By Chuck Lawless
Church revitalization is a big deal today – as it should be. One reason we talk about this topic, though, is the church’s failure to produce disciples. When the church fails to disciple, the result is baby believers who never grow (even though they may be placed in leadership positions). Stagnation results, and revitalization is in order. That being said, here are some ways not to fix this discipleship problem.
- Get angry with church leaders for not being disciples. It’s easy to do. Get frustrated at church folks and wonder how they ever achieved the position they now hold. Your frustration is likely valid, but here’s the issue: you may have inherited the problem. Somebody else gave these leaders their positions without questioning their discipleship. So, they’ve come to this place honestly – and deserve our guidance, not our frustration.
- Focus only on content transfer. If discipleship is only about completing workbooks and classes, church members can do that on their own. Knowledge, while critical, does not itself make a disciple. Discipleship requires content + application + accountability. It requires life-on-life fellowship that must be intentional.
- Neglect evangelism in the process. This is one of my concerns for the young generation of leaders who have recognized this discipleship problem: they are so committed to fixing this omission that they risk neglecting evangelism. If you don’t evangelize until you have the church in order, you’ll never evangelize.

**Questions:**
**1.** Translate this sentence from the discipleship article into Spanish: "Knowledge, while critical, does not itself make a disciple."
**2.** Answer these questions from the discipleship article:
(a) What is the result when the church fails to disciple?
(b) What three things does discipleship require?
(c) What will happen if you don't evangelize until you have the church in order?
**3.** Carry the discipleship article forward from the point where it stops.

**Stored records:**
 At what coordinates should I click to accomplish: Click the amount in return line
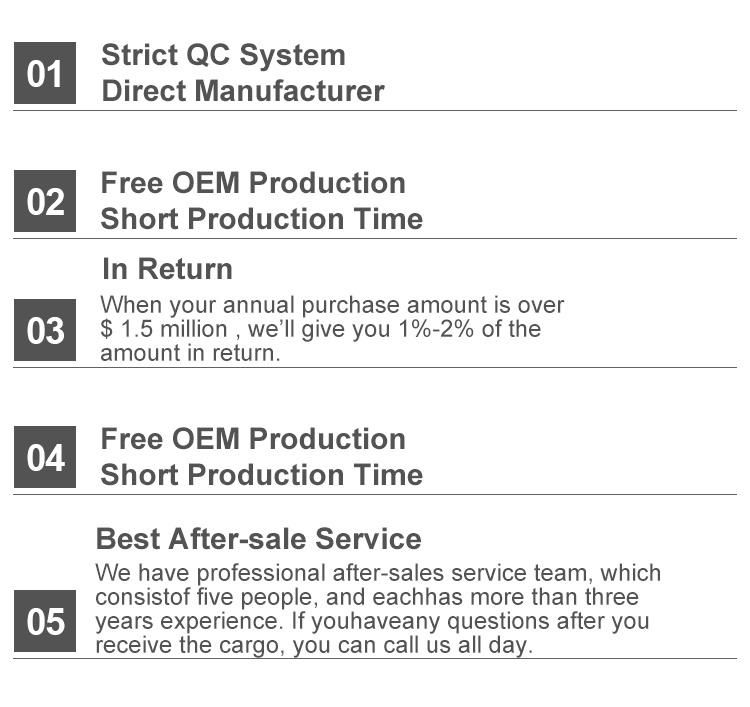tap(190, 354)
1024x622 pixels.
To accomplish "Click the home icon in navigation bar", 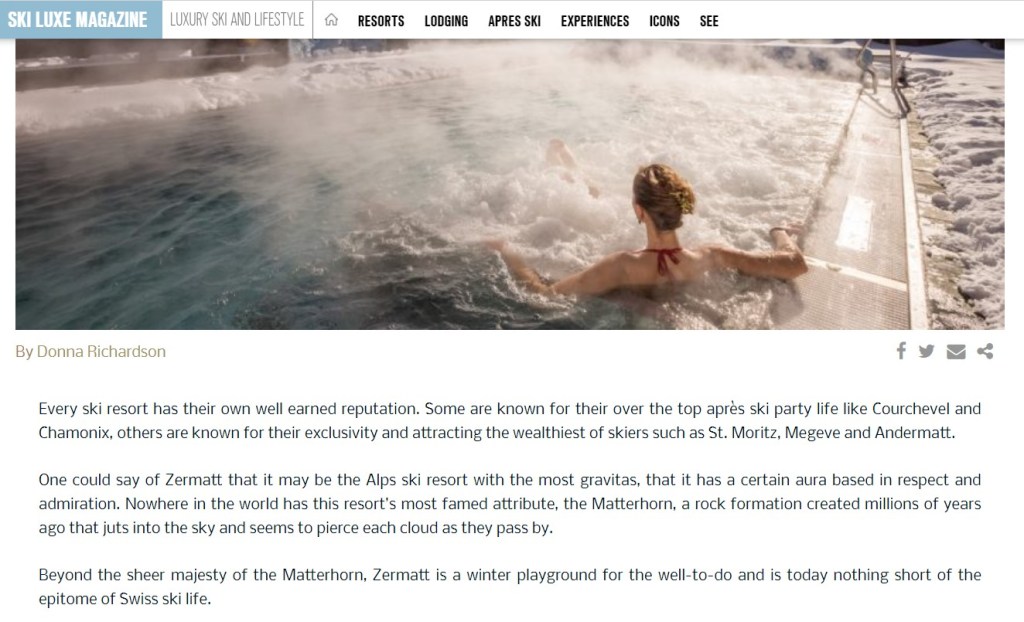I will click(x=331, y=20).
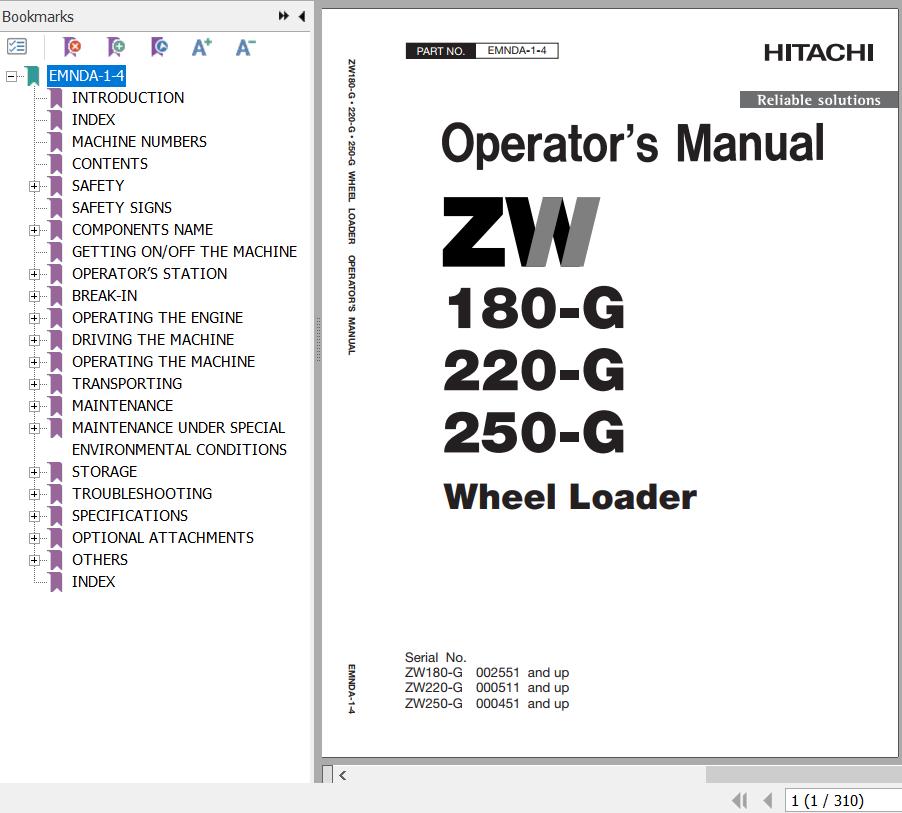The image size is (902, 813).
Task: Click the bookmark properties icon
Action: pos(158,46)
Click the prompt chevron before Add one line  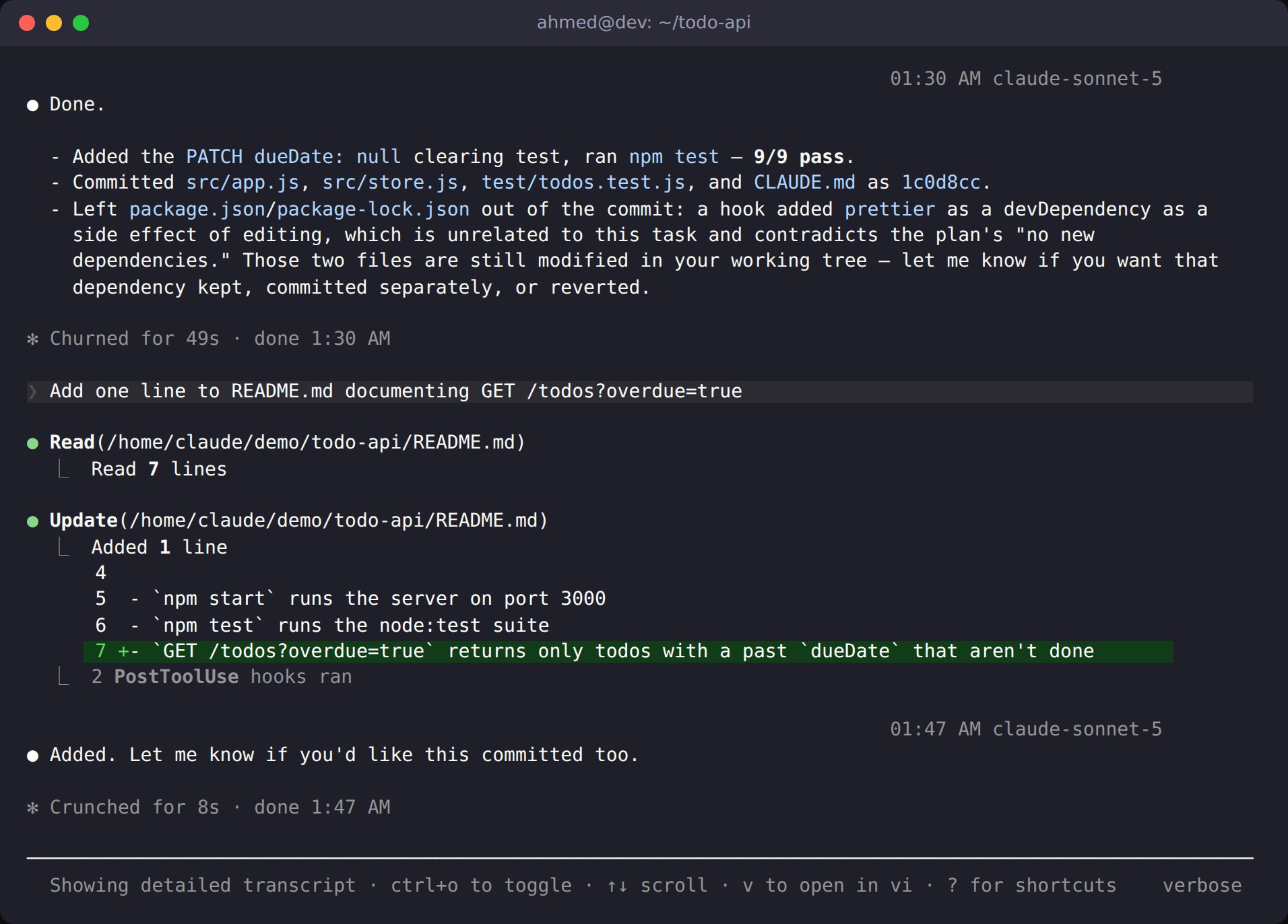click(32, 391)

**Expected outputs:**
**1.** El conocimiento, aunque es fundamental, no hace por sí mismo a un discípulo.

**2.**
(a) Baby believers who never grow, even though they may be placed in leadership positions.
(b) Content, application and accountability.
(c) You'll never evangelize.

**3.**
- Assume small group attendance + worship attendance = discipleship. Apart from Christian community under the teaching and preaching of the Word, of course, full discipleship does not occur. All of us know people, though, who are faithful to both activities but not really following Jesus. We need more intentionality – accountability through small groups and mentoring – to make disciples.
- Plant a church in order to avoid the problem. I fear too many young leaders move into church planting simply to avoid the issues of the established church. They assume they can put a discipleship strategy in their DNA and never face an undiscipled congregation. It’s never that easy, though. Even church plants struggle with maintaining a strong discipleship strategy.
- Avoid mentoring because it’s too complicated and slow. Mentoring is work. It can get messy because you’re dealing with human beings. On the other hand, we can name biblical examples of those who took this approach. Moses and Joshua. Jethro and Moses. Naomi and Ruth. Elijah and Elisha. Jesus and His disciples. Paul and Timothy. Even the seemingly best discipleship programs are lacking if mentoring is not a part.
- Expect everyone else to be a disciplemaker. If you want your church to be a disciplemaking church, you cannot stand on the sideline and cheer for others to do it. Your church’s discipleship approach can be stronger today if you choose to invest yourself in 2-3 other believers.
- Focus on the growth of others only. Leaders who themselves stopped growing don’t worry much about discipleship. Those who don’t regularly pray and read the Word seldom challenge others to do so. Those who no longer fight sin don’t stand in the battle beside others. If an honest assessment shows you’re not growing in Christ, your attempts to help others won’t last long.
- Don’t train parents to be disciplemakers. The primary disciplers in the home ought to be parents. Our churches are to come alongside, support, and train them, but parents must take the lead. When we don’t challenge them or train them to do so, our disciplemaking strategy will be lacking.
Obviously, these “bad” fixes help reveal some positive approaches to dealing with the discipleship problem. Build a strategy of mentoring, small groups, and corporate worship. Include structured accountability. Teach content, but do life-on-life. Never stop evangelizing in the process. And, leaders, keep growing while you invest yourself in somebody today.